Quote the full listing below line for line, changing nothing.

[Click-target data]
- - - - - - -

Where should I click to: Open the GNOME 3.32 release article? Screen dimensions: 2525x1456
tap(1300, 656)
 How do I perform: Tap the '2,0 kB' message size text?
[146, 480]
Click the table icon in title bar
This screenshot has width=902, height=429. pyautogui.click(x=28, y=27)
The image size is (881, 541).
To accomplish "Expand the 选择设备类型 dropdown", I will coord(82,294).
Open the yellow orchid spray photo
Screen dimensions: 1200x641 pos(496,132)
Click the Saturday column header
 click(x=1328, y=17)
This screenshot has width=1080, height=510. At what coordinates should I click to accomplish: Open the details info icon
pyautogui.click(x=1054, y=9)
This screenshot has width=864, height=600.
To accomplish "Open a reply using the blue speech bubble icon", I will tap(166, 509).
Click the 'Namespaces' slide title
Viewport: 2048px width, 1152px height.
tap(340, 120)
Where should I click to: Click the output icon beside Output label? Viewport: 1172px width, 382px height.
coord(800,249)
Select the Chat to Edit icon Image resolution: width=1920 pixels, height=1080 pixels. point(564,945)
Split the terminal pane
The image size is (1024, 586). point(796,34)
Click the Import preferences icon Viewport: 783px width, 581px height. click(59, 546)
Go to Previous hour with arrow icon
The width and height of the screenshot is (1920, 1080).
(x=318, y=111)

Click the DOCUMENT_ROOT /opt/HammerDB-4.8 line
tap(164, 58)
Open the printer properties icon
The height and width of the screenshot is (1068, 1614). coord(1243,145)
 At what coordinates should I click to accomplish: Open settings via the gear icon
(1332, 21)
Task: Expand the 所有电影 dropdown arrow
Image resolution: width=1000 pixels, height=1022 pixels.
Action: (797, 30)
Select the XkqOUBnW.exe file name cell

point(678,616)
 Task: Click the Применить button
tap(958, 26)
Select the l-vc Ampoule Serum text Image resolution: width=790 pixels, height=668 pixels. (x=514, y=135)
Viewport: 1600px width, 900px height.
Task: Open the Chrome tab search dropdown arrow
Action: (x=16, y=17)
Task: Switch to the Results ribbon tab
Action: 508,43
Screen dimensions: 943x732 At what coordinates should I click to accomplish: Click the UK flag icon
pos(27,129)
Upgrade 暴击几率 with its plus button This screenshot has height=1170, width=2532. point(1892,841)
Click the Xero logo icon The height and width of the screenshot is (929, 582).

- - - - - - -

## Exercise result
Where should I click to: Open the GNOME 3.32 release article? Screen dimensions: 2525x1456
tap(1300, 656)
 How do I perform: Tap the '2,0 kB' message size text?
[146, 480]
Click the table icon in title bar
This screenshot has width=902, height=429. pyautogui.click(x=28, y=27)
The image size is (881, 541).
To accomplish "Expand the 选择设备类型 dropdown", I will coord(82,294).
Open the yellow orchid spray photo
Screen dimensions: 1200x641 pos(496,132)
Click the Saturday column header
 click(x=1328, y=17)
This screenshot has width=1080, height=510. At what coordinates should I click to accomplish: Open the details info icon
pyautogui.click(x=1054, y=9)
This screenshot has width=864, height=600.
To accomplish "Open a reply using the blue speech bubble icon", I will tap(166, 509).
Click the 'Namespaces' slide title
Viewport: 2048px width, 1152px height.
tap(340, 120)
Where should I click to: Click the output icon beside Output label? Viewport: 1172px width, 382px height.
coord(800,249)
Select the Chat to Edit icon Image resolution: width=1920 pixels, height=1080 pixels. point(564,945)
Split the terminal pane
The image size is (1024, 586). point(796,34)
Click the Import preferences icon Viewport: 783px width, 581px height. click(59, 546)
Go to Previous hour with arrow icon
The width and height of the screenshot is (1920, 1080).
(x=318, y=111)

Click the DOCUMENT_ROOT /opt/HammerDB-4.8 line
tap(164, 58)
Open the printer properties icon
The height and width of the screenshot is (1068, 1614). coord(1243,145)
 At what coordinates should I click to accomplish: Open settings via the gear icon
(1332, 21)
Task: Expand the 所有电影 dropdown arrow
Image resolution: width=1000 pixels, height=1022 pixels.
Action: (797, 30)
Select the XkqOUBnW.exe file name cell

point(678,616)
 Task: Click the Применить button
tap(958, 26)
Select the l-vc Ampoule Serum text Image resolution: width=790 pixels, height=668 pixels. (x=514, y=135)
Viewport: 1600px width, 900px height.
Task: Open the Chrome tab search dropdown arrow
Action: (x=16, y=17)
Task: Switch to the Results ribbon tab
Action: 508,43
Screen dimensions: 943x732 At what coordinates should I click to accomplish: Click the UK flag icon
pos(27,129)
Upgrade 暴击几率 with its plus button This screenshot has height=1170, width=2532. point(1892,841)
Click the Xero logo icon The height and width of the screenshot is (929, 582).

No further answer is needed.